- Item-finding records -
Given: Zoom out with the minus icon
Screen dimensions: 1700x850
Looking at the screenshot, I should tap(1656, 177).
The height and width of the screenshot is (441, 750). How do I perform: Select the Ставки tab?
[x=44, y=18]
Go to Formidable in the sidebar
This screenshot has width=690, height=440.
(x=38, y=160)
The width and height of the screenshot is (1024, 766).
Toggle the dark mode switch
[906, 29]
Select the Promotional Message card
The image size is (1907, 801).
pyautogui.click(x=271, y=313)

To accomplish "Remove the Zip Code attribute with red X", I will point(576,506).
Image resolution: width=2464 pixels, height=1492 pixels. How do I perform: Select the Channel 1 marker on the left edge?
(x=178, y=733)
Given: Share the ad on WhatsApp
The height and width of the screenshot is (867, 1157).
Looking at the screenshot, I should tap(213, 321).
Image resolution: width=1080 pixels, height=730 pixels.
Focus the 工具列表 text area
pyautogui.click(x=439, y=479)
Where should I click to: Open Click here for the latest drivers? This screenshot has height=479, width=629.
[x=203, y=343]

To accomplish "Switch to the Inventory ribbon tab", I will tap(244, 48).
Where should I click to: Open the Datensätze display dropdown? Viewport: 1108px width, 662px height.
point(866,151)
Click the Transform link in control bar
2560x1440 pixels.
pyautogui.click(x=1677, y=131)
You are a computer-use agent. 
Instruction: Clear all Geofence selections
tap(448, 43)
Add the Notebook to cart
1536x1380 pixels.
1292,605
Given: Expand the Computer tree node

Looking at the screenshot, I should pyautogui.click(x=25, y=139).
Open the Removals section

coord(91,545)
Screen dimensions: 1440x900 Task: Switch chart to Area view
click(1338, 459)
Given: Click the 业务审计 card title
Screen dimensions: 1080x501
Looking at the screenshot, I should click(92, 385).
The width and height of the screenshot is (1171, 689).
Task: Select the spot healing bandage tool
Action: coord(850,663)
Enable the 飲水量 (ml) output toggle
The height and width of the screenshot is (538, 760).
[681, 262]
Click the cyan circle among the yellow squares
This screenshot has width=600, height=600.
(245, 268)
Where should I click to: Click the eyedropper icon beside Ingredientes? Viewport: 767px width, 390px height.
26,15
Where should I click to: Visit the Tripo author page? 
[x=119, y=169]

- Exercise directions -
Rewrite all of the material above as a numbered list with one line per entry, leaving out the blank lines.

- Answer in full -
1. Given: Zoom out with the minus icon
2. Screen dimensions: 1700x850
3. Looking at the screenshot, I should tap(1656, 177).
4. The height and width of the screenshot is (441, 750). How do I perform: Select the Ставки tab?
5. [x=44, y=18]
6. Go to Formidable in the sidebar
7. This screenshot has width=690, height=440.
8. (x=38, y=160)
9. The width and height of the screenshot is (1024, 766).
10. Toggle the dark mode switch
11. [906, 29]
12. Select the Promotional Message card
13. The image size is (1907, 801).
14. pyautogui.click(x=271, y=313)
15. To accomplish "Remove the Zip Code attribute with red X", I will point(576,506).
16. Image resolution: width=2464 pixels, height=1492 pixels. How do I perform: Select the Channel 1 marker on the left edge?
17. (x=178, y=733)
18. Given: Share the ad on WhatsApp
19. The height and width of the screenshot is (867, 1157).
20. Looking at the screenshot, I should tap(213, 321).
21. Image resolution: width=1080 pixels, height=730 pixels.
22. Focus the 工具列表 text area
23. pyautogui.click(x=439, y=479)
24. Where should I click to: Open Click here for the latest drivers? This screenshot has height=479, width=629.
25. [x=203, y=343]
26. To accomplish "Switch to the Inventory ribbon tab", I will tap(244, 48).
27. Where should I click to: Open the Datensätze display dropdown? Viewport: 1108px width, 662px height.
28. point(866,151)
29. Click the Transform link in control bar
30. 2560x1440 pixels.
31. pyautogui.click(x=1677, y=131)
32. You are a computer-use agent. 
33. Instruction: Clear all Geofence selections
34. tap(448, 43)
35. Add the Notebook to cart
36. 1536x1380 pixels.
37. 1292,605
38. Given: Expand the Computer tree node
39. Looking at the screenshot, I should pyautogui.click(x=25, y=139).
40. Open the Removals section
41. coord(91,545)
42. Screen dimensions: 1440x900 Task: Switch chart to Area view
43. click(1338, 459)
44. Given: Click the 业务审计 card title
45. Screen dimensions: 1080x501
46. Looking at the screenshot, I should click(92, 385).
47. The width and height of the screenshot is (1171, 689).
48. Task: Select the spot healing bandage tool
49. Action: coord(850,663)
50. Enable the 飲水量 (ml) output toggle
51. The height and width of the screenshot is (538, 760).
52. [681, 262]
53. Click the cyan circle among the yellow squares
54. This screenshot has width=600, height=600.
55. (245, 268)
56. Where should I click to: Click the eyedropper icon beside Ingredientes? Viewport: 767px width, 390px height.
57. 26,15
58. Where should I click to: Visit the Tripo author page? 
59. [x=119, y=169]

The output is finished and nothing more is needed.